**What the task asks**
Reproduce the listing below exactly, except for its pictures.

§

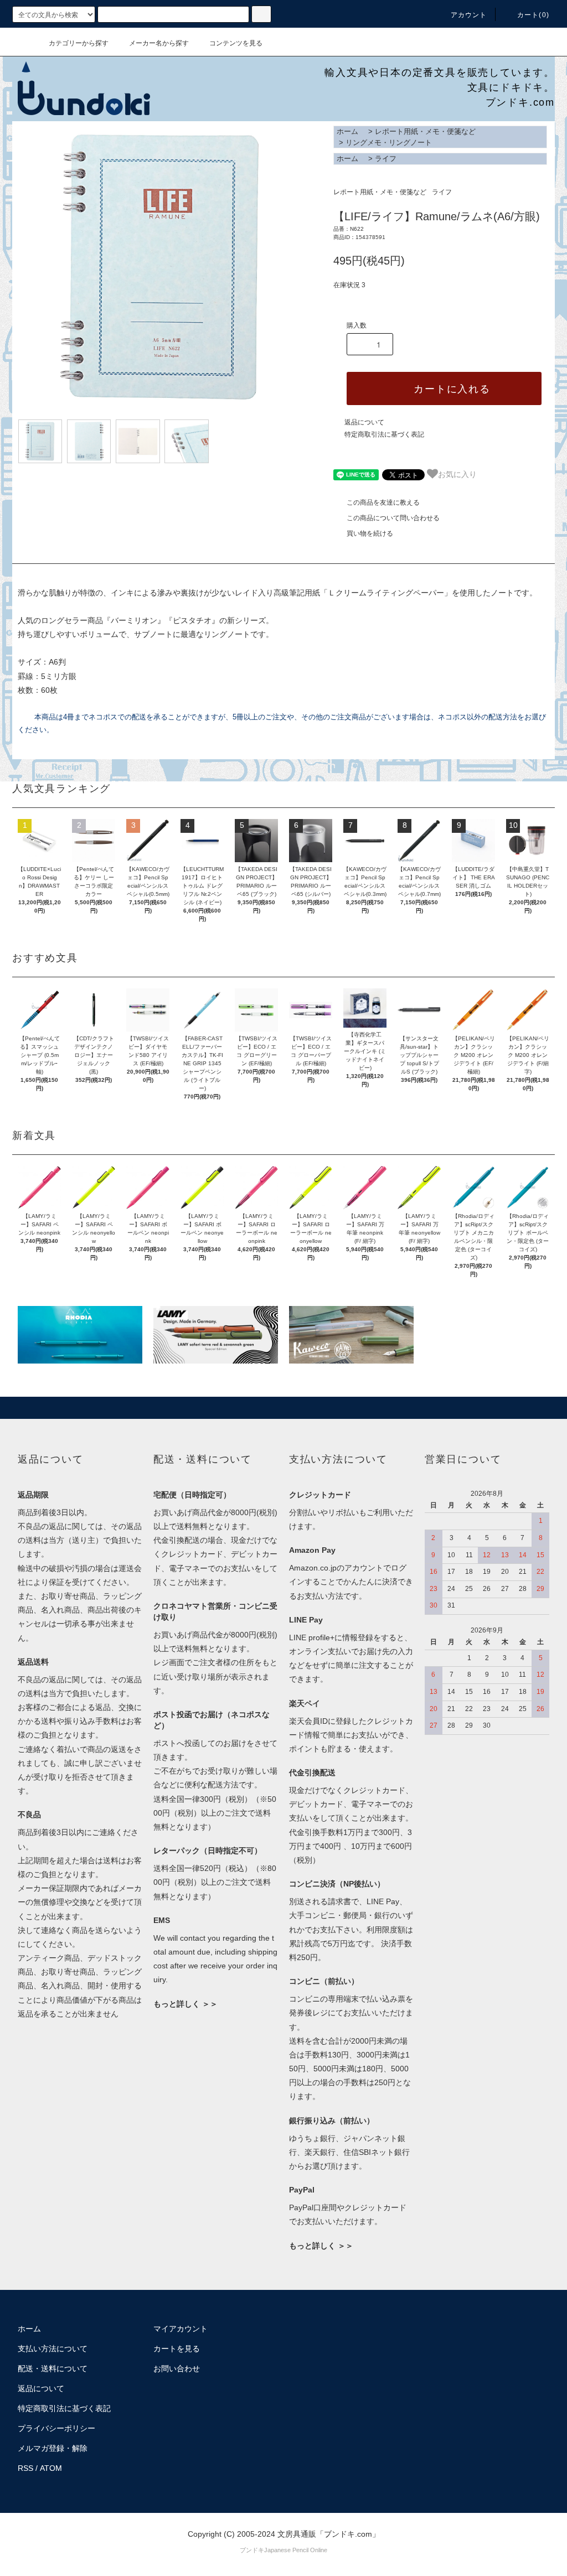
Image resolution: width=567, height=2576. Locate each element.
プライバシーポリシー (56, 2428)
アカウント (469, 15)
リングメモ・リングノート (389, 142)
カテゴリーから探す (79, 43)
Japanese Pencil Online (295, 2550)
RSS (25, 2468)
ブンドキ (252, 2550)
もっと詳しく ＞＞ (185, 2003)
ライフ (385, 158)
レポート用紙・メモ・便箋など (425, 131)
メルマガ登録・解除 (52, 2448)
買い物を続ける (370, 533)
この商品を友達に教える (383, 502)
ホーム (347, 131)
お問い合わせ (176, 2368)
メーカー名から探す (159, 43)
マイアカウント (180, 2328)
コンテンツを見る (235, 43)
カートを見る (176, 2348)
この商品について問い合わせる (393, 518)
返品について (364, 422)
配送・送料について (52, 2368)
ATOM (51, 2468)
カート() (533, 15)
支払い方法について (52, 2348)
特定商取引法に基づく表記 (384, 434)
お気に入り (457, 473)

§

**Reply to the exercise**
Image resolution: width=567, height=2576. Locate each element.
プライバシーポリシー (56, 2428)
アカウント (469, 15)
リングメモ・リングノート (389, 142)
カテゴリーから探す (79, 43)
Japanese Pencil Online (295, 2550)
RSS (25, 2468)
ブンドキ (252, 2550)
もっと詳しく ＞＞ (185, 2003)
ライフ (385, 158)
レポート用紙・メモ・便箋など (425, 131)
メルマガ登録・解除 (52, 2448)
買い物を続ける (370, 533)
この商品を友達に教える (383, 502)
ホーム (347, 131)
お問い合わせ (176, 2368)
メーカー名から探す (159, 43)
マイアカウント (180, 2328)
コンテンツを見る (235, 43)
カートを見る (176, 2348)
この商品について問い合わせる (393, 518)
返品について (364, 422)
配送・送料について (52, 2368)
ATOM (51, 2468)
カート() (533, 15)
支払い方法について (52, 2348)
特定商取引法に基づく表記 (384, 434)
お気に入り (457, 473)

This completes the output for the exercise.